◆ Actions to take ◆
1. Answer these questions from the commentary on Ethan's sentence:
(a) What word did one of Ethan's lawyers use for the media?
(b) What position did Brian Jennings hold?
(c) How does the commentary define mercy?
2. Decide whether each statement agrees with the commentary on Ethan's sentence, and quote the words that settle it:
(a) Brian Jennings worked at a church in Dallas.
(b) The verdict was handed down in December.
(c) The writer considers the sentence appropriate.
3. Please resume the commentary on Ethan's sentence after its final sentence.

-- Document text follows --

One of Ethan's lawyers had the temerity to accuse the media of being "poison" in our criminal justice system.  Easy for them to say, although not very logical, since they've won their case every step of the way.  Except, of course, in the court of public opinion, which is where the media comes in.  Ethan's lawyers seem frustrated with their inability to spin this story to the general public in as successful a way as they did before Judge Boyd.  After all, Boyd's verdict is what counts.  Not ours.  Right?

Personally, since this is the sentence Ethan has received, regardless of how inappropriate I believe it to be, I still hope that Ethan can salvage some part of his still-young life through this whopping, profoundly generous second chance his judge has given him.  I regret that Ethan's victims are pretty much on their own to figure out some way of finding closure and moving on despite their losses, and that virtually everybody except Judge Boyd and the Couch family remain deeply suspicious that justice really hasn't been served here.

One of the victims who was killed, Brian Jennings, was a youth pastor at a popular church in exurban Fort Worth, in a city called Burleson.  We here in the Fort Worth - Dallas area haven't heard much in the media from the church since the verdict in December, or after yesterday's hearing.  Therefore, it's hard to tell the extent to which they're taking an opportunity of extending Christ's compassion to Ethan's victims, his family, and even Ethan himself.  After all, as incredulous as we may be with the judge's verdict, it's hard to deny that there aren't serious problems in the Couch family that are beyond the scope of conventional therapy programs.  We should all be praying that God can use this entire mess for His glory.

After all, justice is one thing.  Mercy is another.  Even if legally, it could be proved that Judge Boyd provided justice in Ethan's case, she arguably should not have provided, as a judge, as great a degree of mercy to Ethan that she did.  Although forgiveness is a virtue, it doesn't necessarily revoke the ramifications of our actions.  Mercy is when we get something better than what we deserve, and it's a poor precedent for a judge to be setting in a court of justice.

-- Document text concluded --
-- Provided material follows --

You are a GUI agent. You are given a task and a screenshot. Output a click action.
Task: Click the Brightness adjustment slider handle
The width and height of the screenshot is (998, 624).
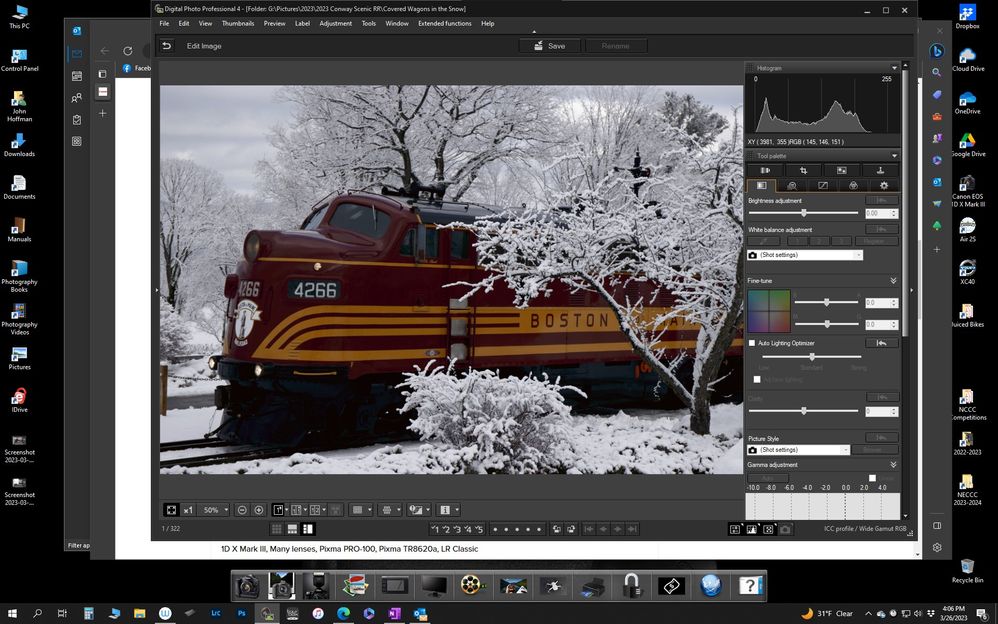[803, 213]
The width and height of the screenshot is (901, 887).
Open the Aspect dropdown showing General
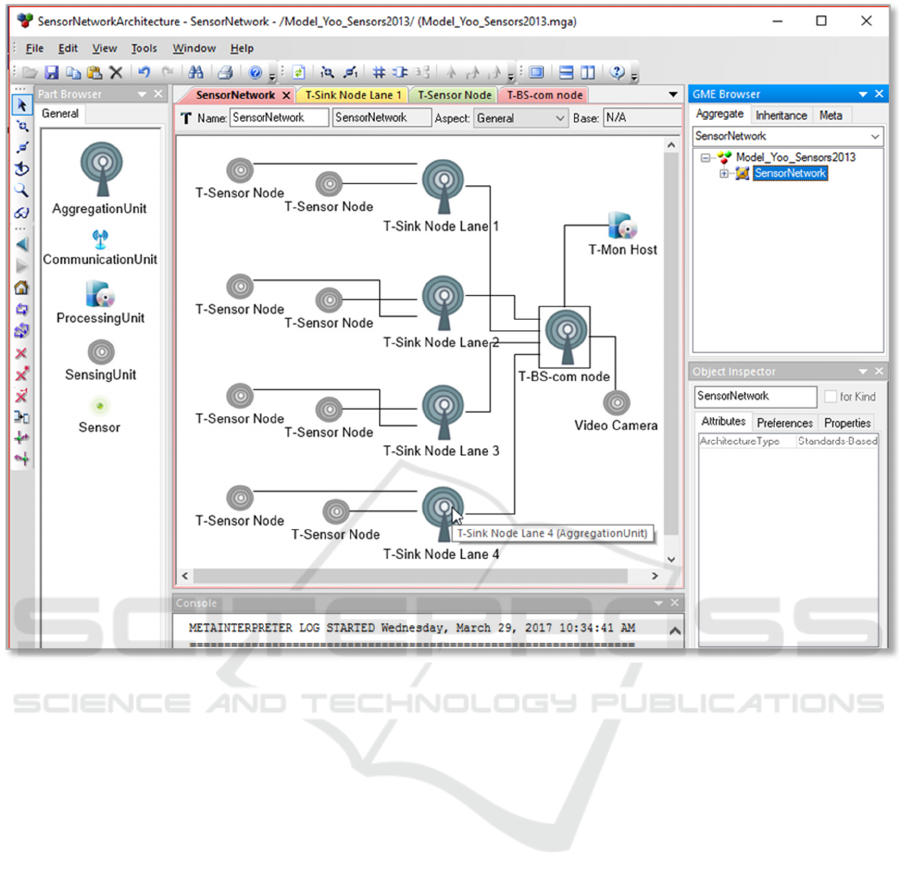click(520, 118)
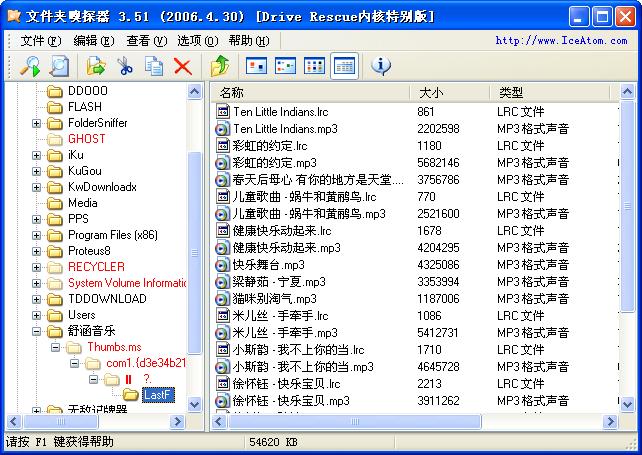Expand the Program Files (x86) node
Viewport: 642px width, 455px height.
36,235
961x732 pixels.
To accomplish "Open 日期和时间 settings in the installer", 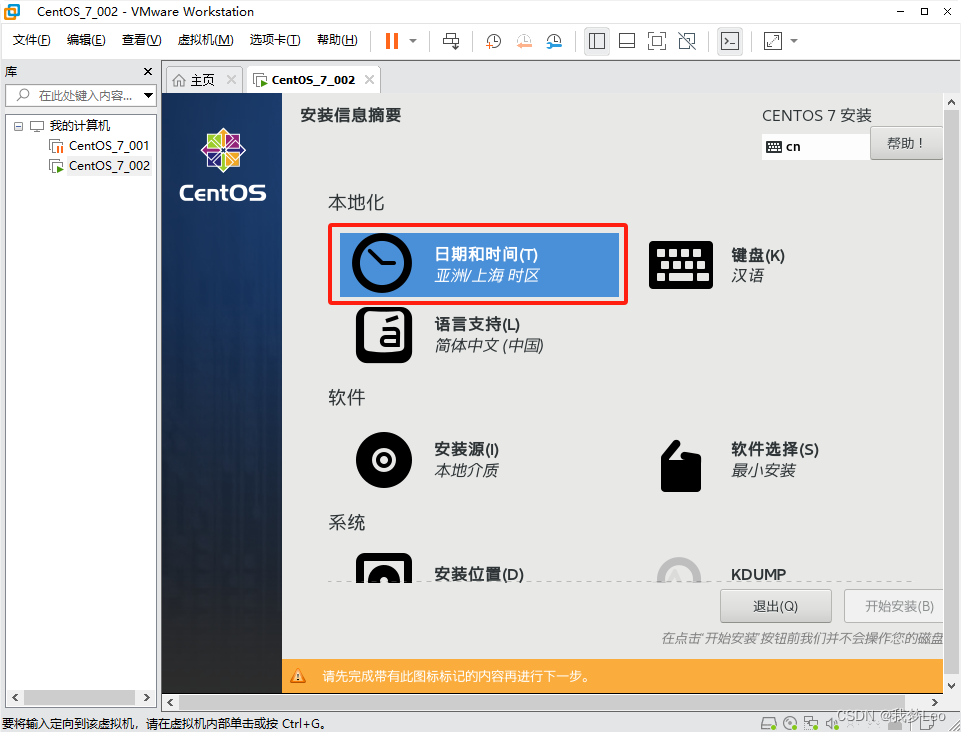I will tap(477, 263).
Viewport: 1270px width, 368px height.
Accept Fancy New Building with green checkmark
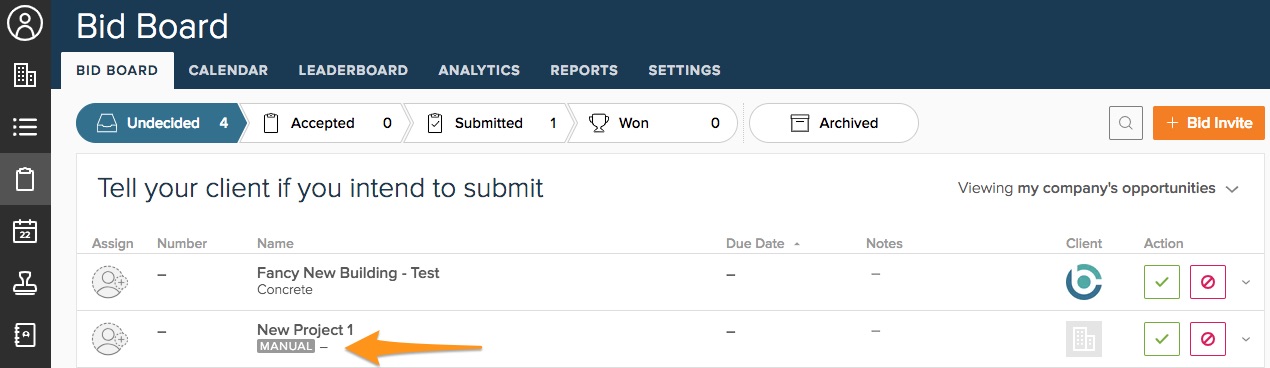coord(1161,282)
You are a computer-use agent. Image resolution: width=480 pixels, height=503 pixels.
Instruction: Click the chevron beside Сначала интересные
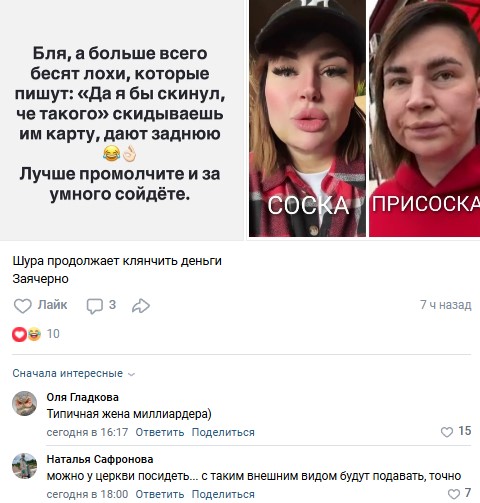(x=132, y=374)
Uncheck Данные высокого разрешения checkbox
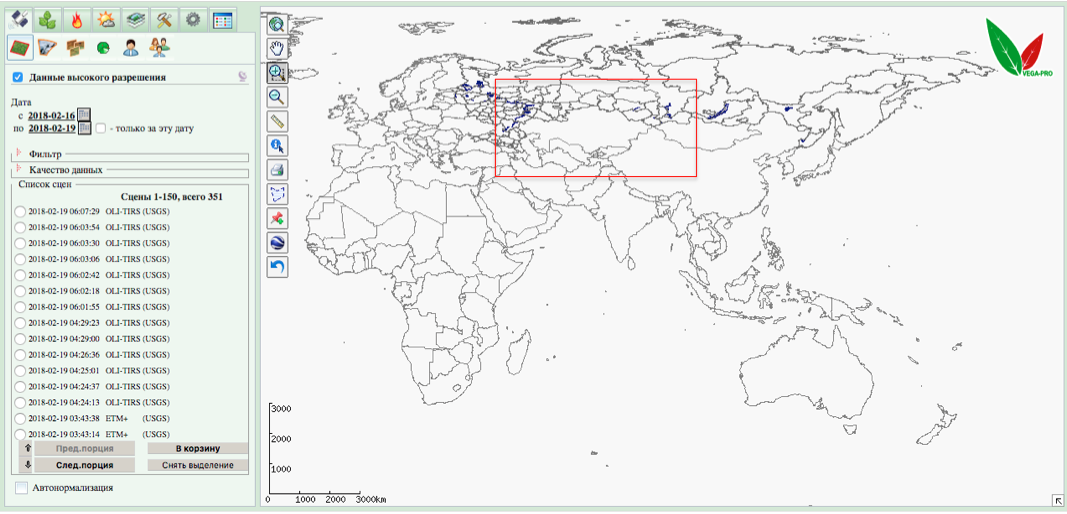This screenshot has width=1067, height=514. pos(17,77)
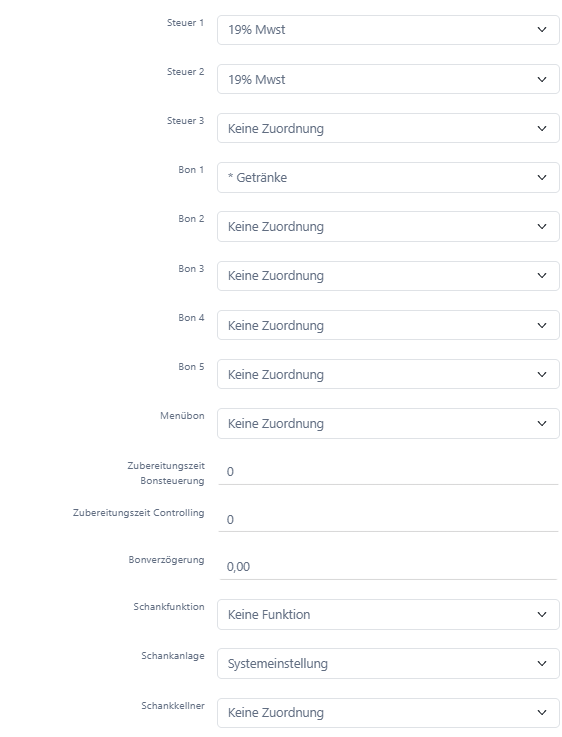Open the Bon 3 dropdown
This screenshot has width=562, height=737.
388,275
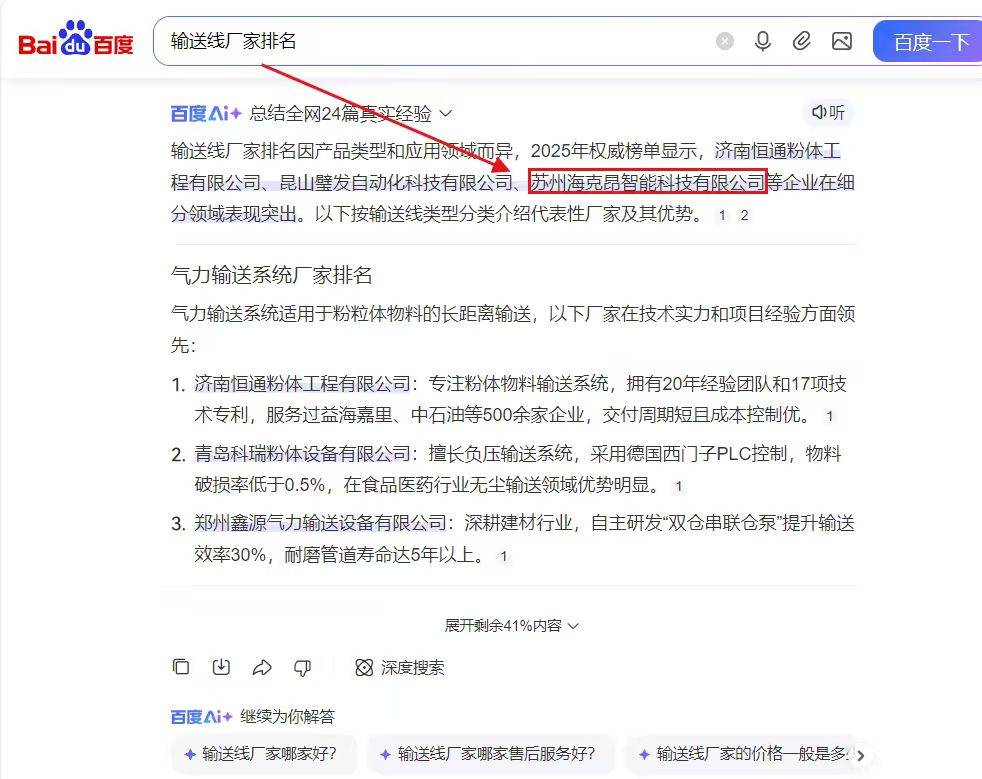Share the AI answer
This screenshot has height=779, width=982.
tap(262, 668)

-- Provided material concluded --

◆ Results ◆
1.
(a) "Poison."
(b) He was a youth pastor at a popular church in Burleson, in exurban Fort Worth.
(c) Mercy is when we get something better than what we deserve.

2.
(a) No: "a youth pastor at a popular church in exurban Fort Worth, in a city called Burleson."
(b) Yes: "since the verdict in December."
(c) No: "regardless of how inappropriate I believe it to be."

3.
But even if Boyd threw the book at Ethan - and his family, it's entirely appropriate and Biblical that we still be merciful to them.  Our role as believers in Christ involves demonstrating the grace of God to people regardless of who they are, how rich they are, what they've done, or however lenient we think a judge has been towards them.  Courts of law should be a place for justice, but the Cross of Christ is the place of Mercy. 

Even if all we can do involves simply praying that somehow, in some way, God reveals His mercy to Ethan, his family, and his victims, in a way that supersedes the law.

Some residential lock-down clinic in Texas may help Ethan sober up.  But it's God's mercy that can heal him.

And us.


1 comment:

  1. People are outraged because innocent bystanders were harmed due to Ethan Couch's poor choices. Every citizen has a duty to behave in a manner that will not cause harm to fellow citizens. The dangers of intoxicated driving are not in dispute by people or the courts.

    What can we do? We can band together and demand harsher penalties and strict enforcement.

    We waste the time of our legislators and risk the lives of our police officers when the adjudication of laws and enforcement isn't taken seriously or carried out in the spirit and expectations of the people. We put every person at risk for needless and preventable injury and death by ignoring the inherent folly of intoxicated driving.

    My husband, a highly decorated soldier with nine deployments, was hit by an intoxicated driver in our front yard. She took his legs above the knees, broke his femurs, broke and dislocated his left arm, mangled his right arm and hand with an amputated thumb and later index finger. His survival is a miracle. The judge recommended two months in jail, which is less time than he spent confined to a hospital bed. Please read and share our story at braggwife.blogspot.com if you feel moved to do so.

    The only way for judges to get serious about intoxicated driving is for the people to unite and demand it. Harsher penalties and tough enforcement send clear messages making people think harder and smarter before driving while intoxicated.